_Task to carry out_.
Repeat the records below exactly, leaving out any pictures.

_The records_.
----
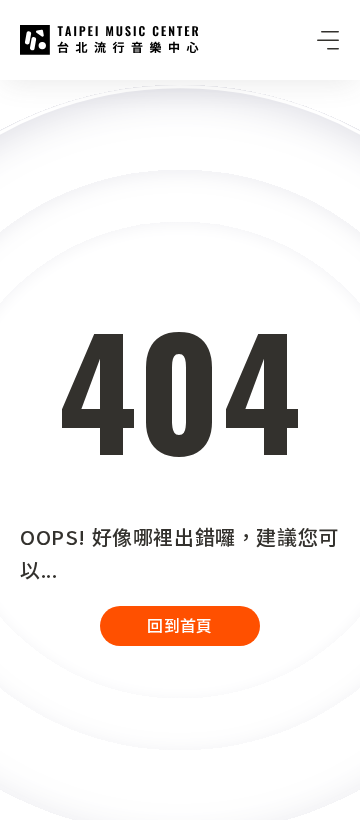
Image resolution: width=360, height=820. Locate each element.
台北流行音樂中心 (109, 40)
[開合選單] (328, 40)
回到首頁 (180, 625)
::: (6, 92)
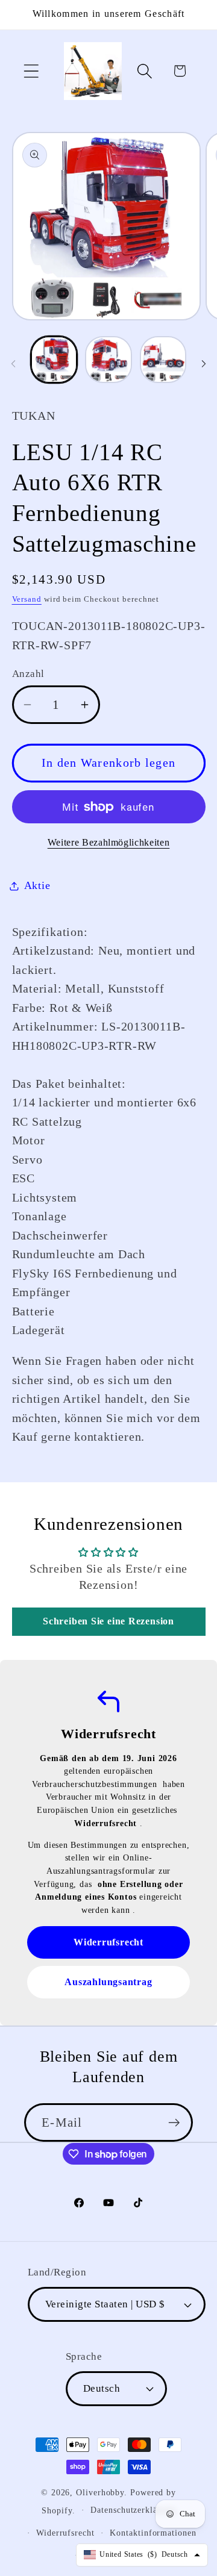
----
_Answer to this exercise_.
Image resolution: width=360, height=820. Locate each element.
台北流行音樂中心 (109, 40)
[開合選單] (328, 40)
回到首頁 (180, 625)
::: (6, 92)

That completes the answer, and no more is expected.